[Saved data entries]
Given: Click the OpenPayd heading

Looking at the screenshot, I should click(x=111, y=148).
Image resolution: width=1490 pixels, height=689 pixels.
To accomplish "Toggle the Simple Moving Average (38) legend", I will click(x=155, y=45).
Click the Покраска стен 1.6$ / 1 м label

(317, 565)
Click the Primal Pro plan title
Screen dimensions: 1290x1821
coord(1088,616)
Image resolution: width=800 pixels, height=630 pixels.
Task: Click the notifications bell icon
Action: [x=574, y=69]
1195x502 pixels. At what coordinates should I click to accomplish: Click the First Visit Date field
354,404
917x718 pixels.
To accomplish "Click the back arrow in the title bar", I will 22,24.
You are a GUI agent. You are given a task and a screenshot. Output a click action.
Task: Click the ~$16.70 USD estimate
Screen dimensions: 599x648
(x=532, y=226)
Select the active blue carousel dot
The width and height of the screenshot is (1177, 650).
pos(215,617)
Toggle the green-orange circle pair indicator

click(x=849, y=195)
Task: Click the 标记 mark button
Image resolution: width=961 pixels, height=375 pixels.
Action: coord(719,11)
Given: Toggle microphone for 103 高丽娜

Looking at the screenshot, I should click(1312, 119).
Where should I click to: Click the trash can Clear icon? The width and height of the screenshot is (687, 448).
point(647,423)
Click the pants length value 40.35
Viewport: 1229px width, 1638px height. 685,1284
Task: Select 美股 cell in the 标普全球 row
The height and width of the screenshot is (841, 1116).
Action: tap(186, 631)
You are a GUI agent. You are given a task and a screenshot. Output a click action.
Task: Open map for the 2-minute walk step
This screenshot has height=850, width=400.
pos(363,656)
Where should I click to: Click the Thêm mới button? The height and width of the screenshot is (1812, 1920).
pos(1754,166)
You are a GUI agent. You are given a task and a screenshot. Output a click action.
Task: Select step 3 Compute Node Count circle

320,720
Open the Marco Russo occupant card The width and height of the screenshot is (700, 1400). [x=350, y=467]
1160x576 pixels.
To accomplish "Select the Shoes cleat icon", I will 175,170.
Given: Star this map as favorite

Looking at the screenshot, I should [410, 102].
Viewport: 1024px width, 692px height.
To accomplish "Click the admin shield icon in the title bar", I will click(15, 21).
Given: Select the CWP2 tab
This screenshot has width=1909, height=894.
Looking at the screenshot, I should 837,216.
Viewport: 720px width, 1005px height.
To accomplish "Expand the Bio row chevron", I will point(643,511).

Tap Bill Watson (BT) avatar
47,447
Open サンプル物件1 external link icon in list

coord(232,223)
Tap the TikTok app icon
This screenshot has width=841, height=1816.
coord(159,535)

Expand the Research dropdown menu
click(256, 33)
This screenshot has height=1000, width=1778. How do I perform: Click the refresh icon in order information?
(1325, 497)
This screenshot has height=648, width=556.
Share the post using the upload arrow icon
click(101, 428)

● What you should do
From the first line of the records above down to the line containing "Task: Click the 标记 mark button", repeat each line exactly as written. Include both of those lines and add nothing.

● Answer area
Given: Click the OpenPayd heading

Looking at the screenshot, I should click(x=111, y=148).
Image resolution: width=1490 pixels, height=689 pixels.
To accomplish "Toggle the Simple Moving Average (38) legend", I will click(x=155, y=45).
Click the Покраска стен 1.6$ / 1 м label

(317, 565)
Click the Primal Pro plan title
Screen dimensions: 1290x1821
coord(1088,616)
Image resolution: width=800 pixels, height=630 pixels.
Task: Click the notifications bell icon
Action: [x=574, y=69]
1195x502 pixels. At what coordinates should I click to accomplish: Click the First Visit Date field
354,404
917x718 pixels.
To accomplish "Click the back arrow in the title bar", I will 22,24.
You are a GUI agent. You are given a task and a screenshot. Output a click action.
Task: Click the ~$16.70 USD estimate
Screen dimensions: 599x648
(x=532, y=226)
Select the active blue carousel dot
The width and height of the screenshot is (1177, 650).
pos(215,617)
Toggle the green-orange circle pair indicator

click(x=849, y=195)
Task: Click the 标记 mark button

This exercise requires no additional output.